Since people cannot get tested for the virus in most places at the moment due to the high costs and shortages of test kits, the requirement is in effect a travel ban although the government stopped short of describing it as such.

“The measure aims to minimise the number of arrivals as much as possible,” said government spokeswoman Narumon Pinyosinwat.

Public Health Minister Anutin Charnvirakul also said the measure should discourage foreigners from travelling to Thailand. “We are enforcing strict measures so that it will be very difficult for them to come here.” …

The Health Minister should probably be more worried about the influx of illegal Thai workers that flood back into the country from various countries in Asia such as South Korea and Japan.
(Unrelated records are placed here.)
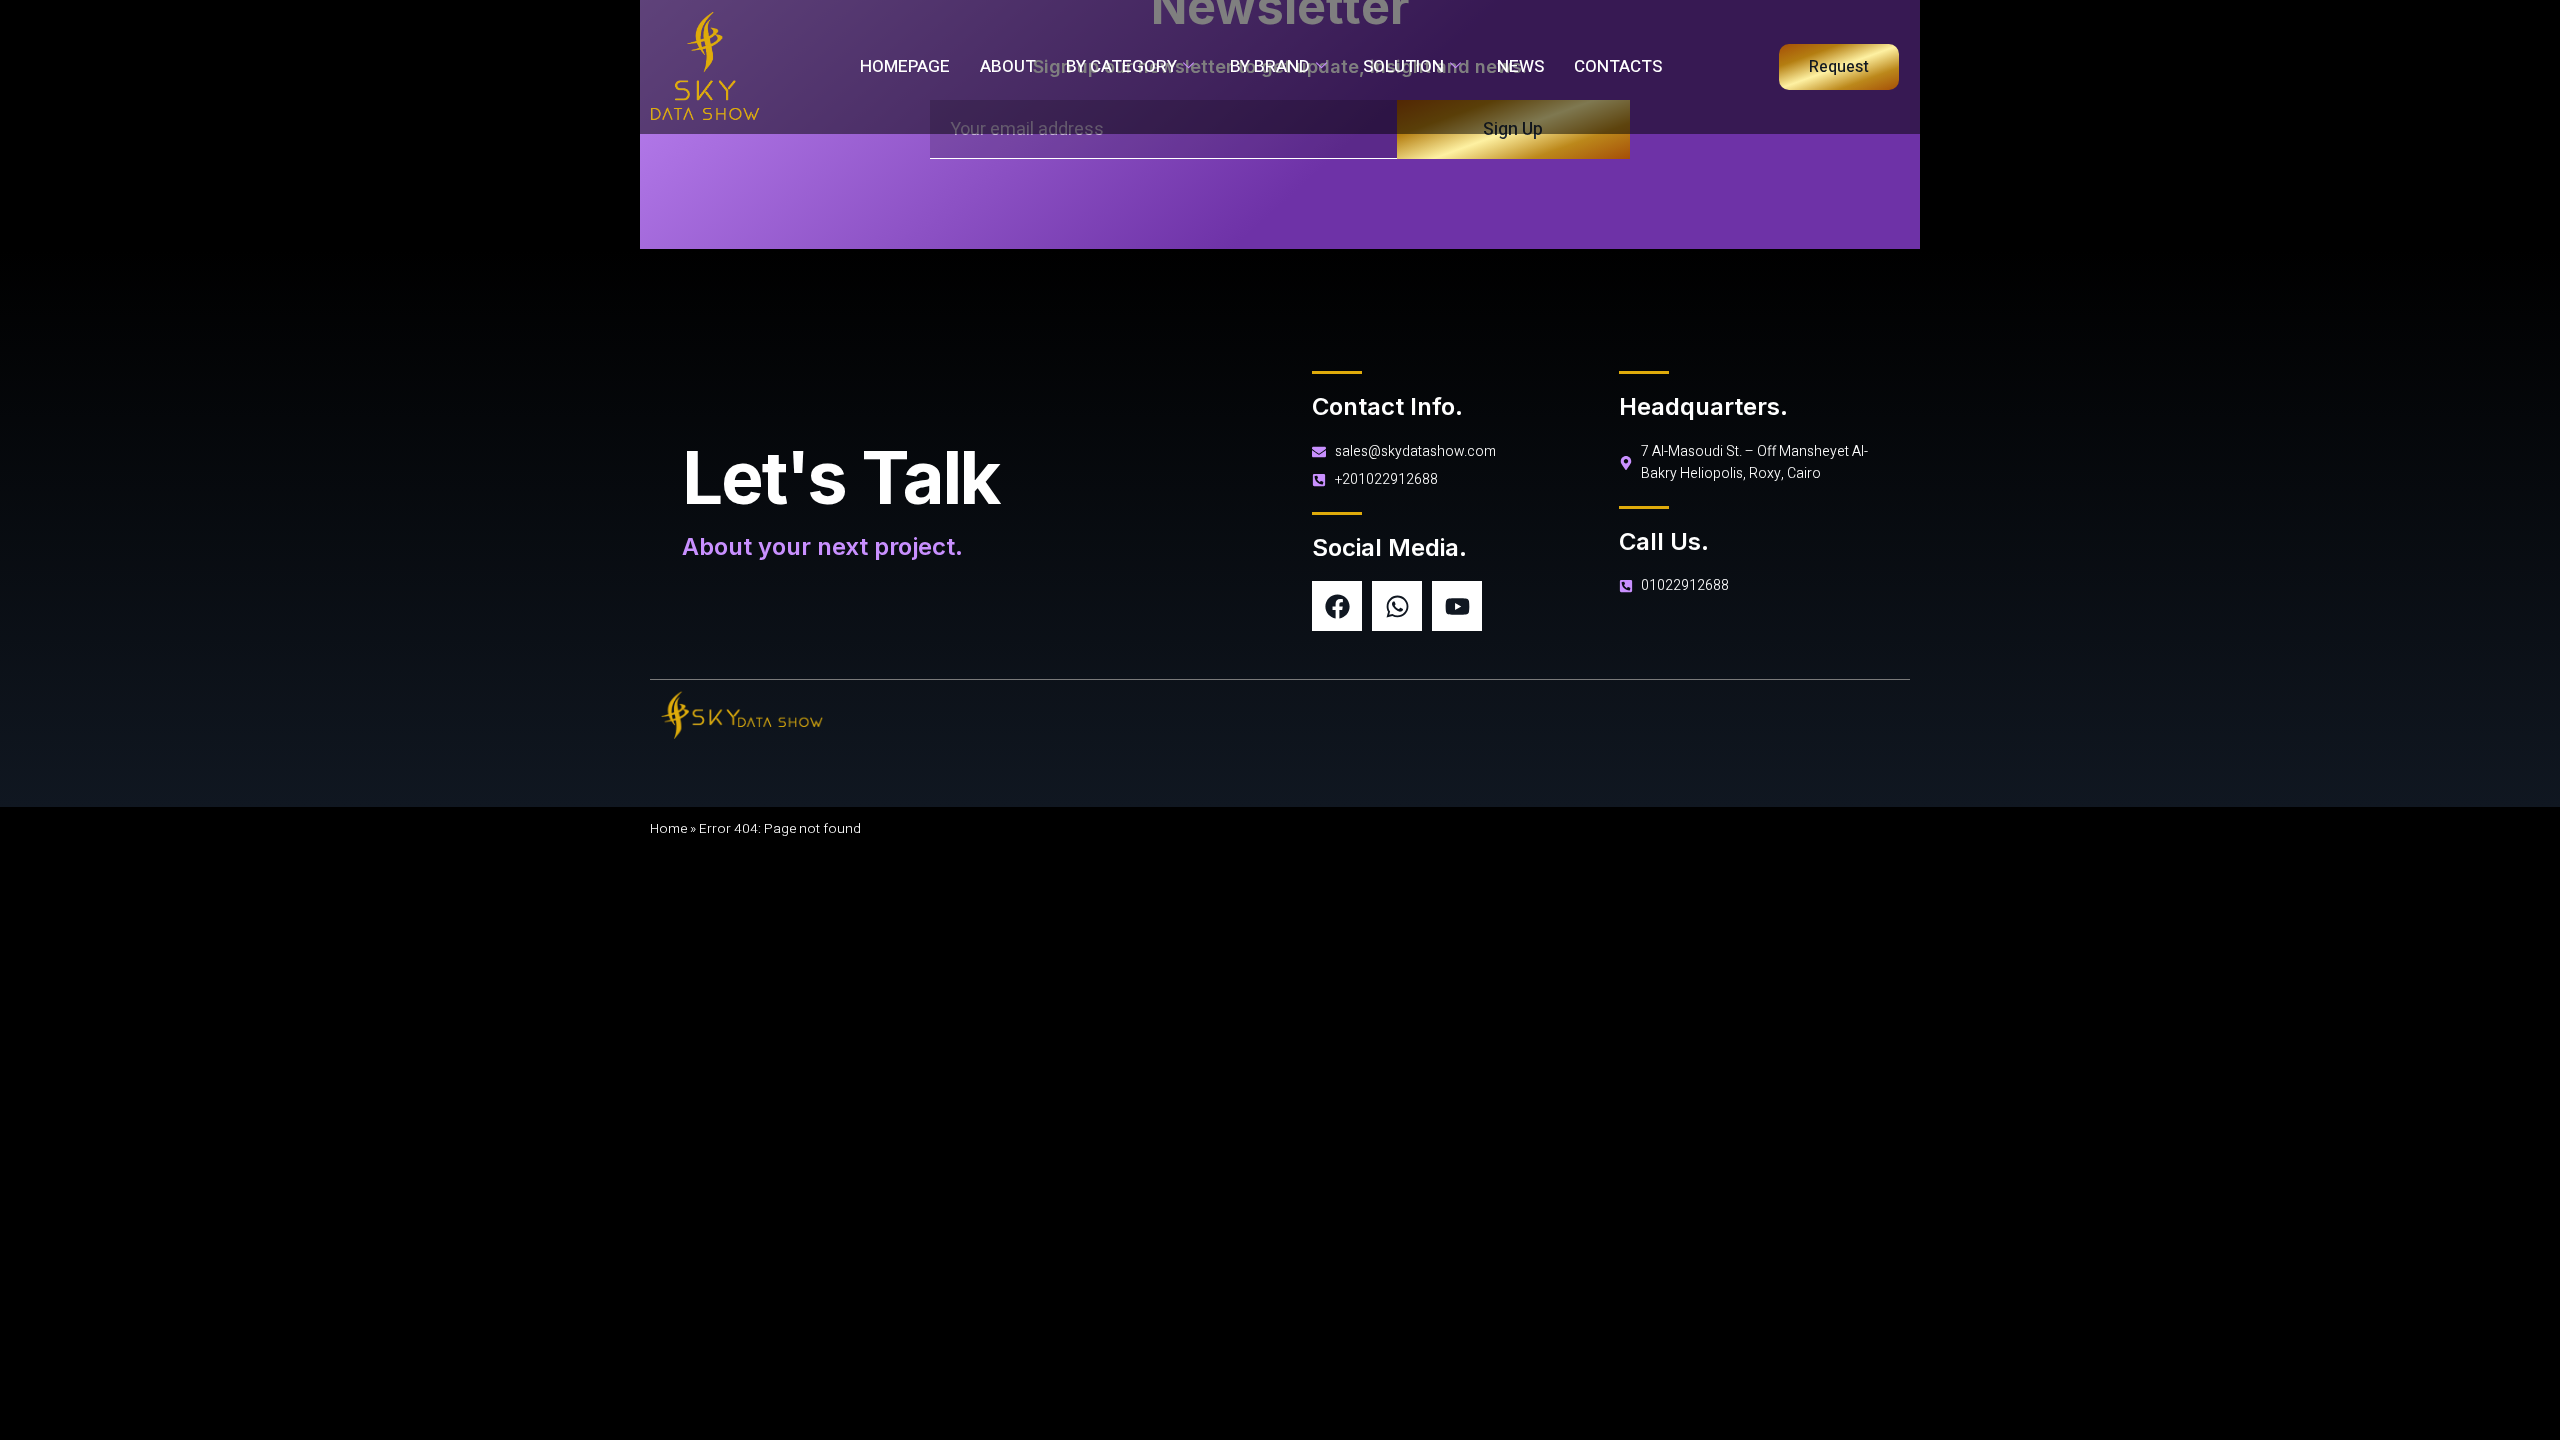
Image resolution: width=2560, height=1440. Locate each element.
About (1008, 66)
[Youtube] (1457, 606)
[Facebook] (1337, 606)
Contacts (1618, 66)
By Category (1121, 66)
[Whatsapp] (1397, 606)
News (1520, 66)
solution (1403, 66)
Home (668, 829)
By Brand (1270, 66)
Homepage (905, 66)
Thailand so far has 272 documented cases and 1 death. It’s widely assumed that there is a large grey area though and the cases are actually much higher since the count appears suspiciously low.

Yesterday I wrote about Thailand shutting down bars and entertainment venues for one month.

The requirement of providing a health certificate including a Corona Test not older than 72 hours will be a challenge for many (as it’s probably designed to be). COVID19 tests are mostly reserved for serious cases and not for people who want to go on a trip, getting a medical certificate that legitimately states a negative test will be hard to come by or end up being very expensive.


I was planning to go to Japan for a few days (which will also implement an immigration restriction starting Saturday) but given these news I decided to stay put in Bangkok at the moment and see where to go in late April.

Hotel rates have been taking a dive this week and it’s likely going down even more. Possibly we’ll see hotel closures like in other countries already.